* _Aim of the exercise_:
Report each line of the data that includes the word "computer".

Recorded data
=-=-=-=-=

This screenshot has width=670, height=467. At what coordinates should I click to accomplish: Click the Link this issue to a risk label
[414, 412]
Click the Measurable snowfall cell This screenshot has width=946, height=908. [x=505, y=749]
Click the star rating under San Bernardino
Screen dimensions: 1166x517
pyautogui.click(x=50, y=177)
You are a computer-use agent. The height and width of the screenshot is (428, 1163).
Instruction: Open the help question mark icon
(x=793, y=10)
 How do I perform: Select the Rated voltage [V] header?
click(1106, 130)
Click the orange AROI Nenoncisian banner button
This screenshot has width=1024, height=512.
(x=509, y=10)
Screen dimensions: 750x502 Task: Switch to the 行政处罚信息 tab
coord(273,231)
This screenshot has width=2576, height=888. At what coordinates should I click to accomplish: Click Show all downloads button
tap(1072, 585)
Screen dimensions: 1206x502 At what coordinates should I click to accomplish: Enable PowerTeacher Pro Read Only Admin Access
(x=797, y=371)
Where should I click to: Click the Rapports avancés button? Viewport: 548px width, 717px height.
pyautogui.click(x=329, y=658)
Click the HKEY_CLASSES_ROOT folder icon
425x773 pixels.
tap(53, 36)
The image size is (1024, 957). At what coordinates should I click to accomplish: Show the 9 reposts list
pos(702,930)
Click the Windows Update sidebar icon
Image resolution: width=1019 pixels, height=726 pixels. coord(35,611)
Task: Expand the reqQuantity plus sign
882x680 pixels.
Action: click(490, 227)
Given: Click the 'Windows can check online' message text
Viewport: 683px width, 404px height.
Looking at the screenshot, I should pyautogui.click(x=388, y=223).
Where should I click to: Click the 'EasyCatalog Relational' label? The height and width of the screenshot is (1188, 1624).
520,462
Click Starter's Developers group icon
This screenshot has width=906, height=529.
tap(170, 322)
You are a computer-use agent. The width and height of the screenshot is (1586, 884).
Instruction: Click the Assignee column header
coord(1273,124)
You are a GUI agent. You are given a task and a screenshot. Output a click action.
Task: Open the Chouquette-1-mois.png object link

=-=-=-=-=

* _Answer to this exercise_:
You are a computer-use agent. The height and width of the screenshot is (428, 1163).
You are a computer-use agent. The width and height of the screenshot is (1586, 884).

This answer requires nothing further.